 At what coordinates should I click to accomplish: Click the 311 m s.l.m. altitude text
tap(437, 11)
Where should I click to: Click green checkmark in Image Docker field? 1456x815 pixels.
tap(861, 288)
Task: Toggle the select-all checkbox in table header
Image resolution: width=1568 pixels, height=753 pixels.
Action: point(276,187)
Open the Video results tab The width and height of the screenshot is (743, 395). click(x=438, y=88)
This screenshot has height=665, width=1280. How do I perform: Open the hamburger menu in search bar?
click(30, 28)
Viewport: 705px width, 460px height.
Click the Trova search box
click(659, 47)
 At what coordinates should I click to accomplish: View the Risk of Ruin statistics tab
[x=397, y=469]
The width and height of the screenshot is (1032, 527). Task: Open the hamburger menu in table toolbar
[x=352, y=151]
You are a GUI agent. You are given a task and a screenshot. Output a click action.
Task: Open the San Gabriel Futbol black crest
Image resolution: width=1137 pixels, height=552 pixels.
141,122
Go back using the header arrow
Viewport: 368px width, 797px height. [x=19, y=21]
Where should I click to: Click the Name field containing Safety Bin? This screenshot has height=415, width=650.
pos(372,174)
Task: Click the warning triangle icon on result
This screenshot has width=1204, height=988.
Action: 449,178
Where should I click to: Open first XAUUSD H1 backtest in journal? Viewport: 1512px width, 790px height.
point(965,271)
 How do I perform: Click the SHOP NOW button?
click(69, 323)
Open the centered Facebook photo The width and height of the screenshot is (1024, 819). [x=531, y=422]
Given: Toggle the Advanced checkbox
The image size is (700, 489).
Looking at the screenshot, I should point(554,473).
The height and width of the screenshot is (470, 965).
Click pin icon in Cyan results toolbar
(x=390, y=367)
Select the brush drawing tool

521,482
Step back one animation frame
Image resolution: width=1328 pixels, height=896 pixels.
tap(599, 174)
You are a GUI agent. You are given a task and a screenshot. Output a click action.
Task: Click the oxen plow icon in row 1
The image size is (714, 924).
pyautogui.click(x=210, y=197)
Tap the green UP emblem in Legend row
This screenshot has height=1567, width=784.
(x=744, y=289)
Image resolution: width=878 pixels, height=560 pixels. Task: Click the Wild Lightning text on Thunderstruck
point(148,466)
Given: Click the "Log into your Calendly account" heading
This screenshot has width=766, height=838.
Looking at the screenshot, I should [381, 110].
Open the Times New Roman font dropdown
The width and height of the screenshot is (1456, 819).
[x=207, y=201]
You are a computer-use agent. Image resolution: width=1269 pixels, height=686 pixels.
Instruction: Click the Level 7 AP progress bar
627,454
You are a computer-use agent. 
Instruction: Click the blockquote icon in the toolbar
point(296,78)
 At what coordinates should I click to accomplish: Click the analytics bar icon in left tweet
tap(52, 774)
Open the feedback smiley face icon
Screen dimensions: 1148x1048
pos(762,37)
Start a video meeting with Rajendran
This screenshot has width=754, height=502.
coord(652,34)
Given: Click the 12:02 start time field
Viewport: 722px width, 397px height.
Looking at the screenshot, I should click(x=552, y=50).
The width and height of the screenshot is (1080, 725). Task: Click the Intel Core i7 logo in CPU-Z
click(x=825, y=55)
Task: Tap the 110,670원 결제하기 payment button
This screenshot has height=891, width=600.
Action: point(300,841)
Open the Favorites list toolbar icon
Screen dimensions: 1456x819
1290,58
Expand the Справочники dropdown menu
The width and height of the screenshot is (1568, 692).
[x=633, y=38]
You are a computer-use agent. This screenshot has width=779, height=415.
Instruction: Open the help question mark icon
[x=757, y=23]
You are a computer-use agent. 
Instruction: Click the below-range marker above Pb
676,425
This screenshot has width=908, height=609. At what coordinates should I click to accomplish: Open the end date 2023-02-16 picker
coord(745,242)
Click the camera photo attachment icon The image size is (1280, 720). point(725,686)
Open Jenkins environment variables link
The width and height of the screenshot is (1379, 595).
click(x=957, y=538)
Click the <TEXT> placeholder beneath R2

* * * * * * * * *

→ **DIRECTIONS**: Update the items above by changing every "hamburger menu" to "navigation menu" and leaving everything else unchanged.

→ **THE RESPONSE**:
 At what coordinates should I click to accomplish: Click the 311 m s.l.m. altitude text
tap(437, 11)
Where should I click to: Click green checkmark in Image Docker field? 1456x815 pixels.
tap(861, 288)
Task: Toggle the select-all checkbox in table header
Image resolution: width=1568 pixels, height=753 pixels.
Action: point(276,187)
Open the Video results tab The width and height of the screenshot is (743, 395). click(x=438, y=88)
This screenshot has height=665, width=1280. How do I perform: Open the navigation menu in search bar?
click(30, 28)
Viewport: 705px width, 460px height.
Click the Trova search box
click(659, 47)
 At what coordinates should I click to accomplish: View the Risk of Ruin statistics tab
[x=397, y=469]
The width and height of the screenshot is (1032, 527). Task: Open the navigation menu in table toolbar
[x=352, y=151]
You are a GUI agent. You are given a task and a screenshot. Output a click action.
Task: Open the San Gabriel Futbol black crest
Image resolution: width=1137 pixels, height=552 pixels.
141,122
Go back using the header arrow
Viewport: 368px width, 797px height. [x=19, y=21]
Where should I click to: Click the Name field containing Safety Bin? This screenshot has height=415, width=650.
pos(372,174)
Task: Click the warning triangle icon on result
This screenshot has width=1204, height=988.
Action: 449,178
Where should I click to: Open first XAUUSD H1 backtest in journal? Viewport: 1512px width, 790px height.
point(965,271)
 How do I perform: Click the SHOP NOW button?
click(69, 323)
Open the centered Facebook photo The width and height of the screenshot is (1024, 819). [x=531, y=422]
Given: Toggle the Advanced checkbox
The image size is (700, 489).
Looking at the screenshot, I should point(554,473).
The height and width of the screenshot is (470, 965).
Click pin icon in Cyan results toolbar
(x=390, y=367)
Select the brush drawing tool

521,482
Step back one animation frame
Image resolution: width=1328 pixels, height=896 pixels.
tap(599, 174)
You are a GUI agent. You are given a task and a screenshot. Output a click action.
Task: Click the oxen plow icon in row 1
The image size is (714, 924).
pyautogui.click(x=210, y=197)
Tap the green UP emblem in Legend row
This screenshot has height=1567, width=784.
(x=744, y=289)
Image resolution: width=878 pixels, height=560 pixels. Task: Click the Wild Lightning text on Thunderstruck
point(148,466)
Given: Click the "Log into your Calendly account" heading
This screenshot has width=766, height=838.
Looking at the screenshot, I should [381, 110].
Open the Times New Roman font dropdown
The width and height of the screenshot is (1456, 819).
[x=207, y=201]
You are a computer-use agent. Image resolution: width=1269 pixels, height=686 pixels.
Instruction: Click the Level 7 AP progress bar
627,454
You are a computer-use agent. 
Instruction: Click the blockquote icon in the toolbar
point(296,78)
 At what coordinates should I click to accomplish: Click the analytics bar icon in left tweet
tap(52, 774)
Open the feedback smiley face icon
Screen dimensions: 1148x1048
pos(762,37)
Start a video meeting with Rajendran
This screenshot has width=754, height=502.
coord(652,34)
Given: Click the 12:02 start time field
Viewport: 722px width, 397px height.
Looking at the screenshot, I should click(x=552, y=50).
The width and height of the screenshot is (1080, 725). Task: Click the Intel Core i7 logo in CPU-Z
click(x=825, y=55)
Task: Tap the 110,670원 결제하기 payment button
This screenshot has height=891, width=600.
Action: point(300,841)
Open the Favorites list toolbar icon
Screen dimensions: 1456x819
1290,58
Expand the Справочники dropdown menu
The width and height of the screenshot is (1568, 692).
[x=633, y=38]
You are a computer-use agent. This screenshot has width=779, height=415.
Instruction: Open the help question mark icon
[x=757, y=23]
You are a computer-use agent. 
Instruction: Click the below-range marker above Pb
676,425
This screenshot has width=908, height=609. At what coordinates should I click to accomplish: Open the end date 2023-02-16 picker
coord(745,242)
Click the camera photo attachment icon The image size is (1280, 720). point(725,686)
Open Jenkins environment variables link
The width and height of the screenshot is (1379, 595).
click(x=957, y=538)
Click the <TEXT> placeholder beneath R2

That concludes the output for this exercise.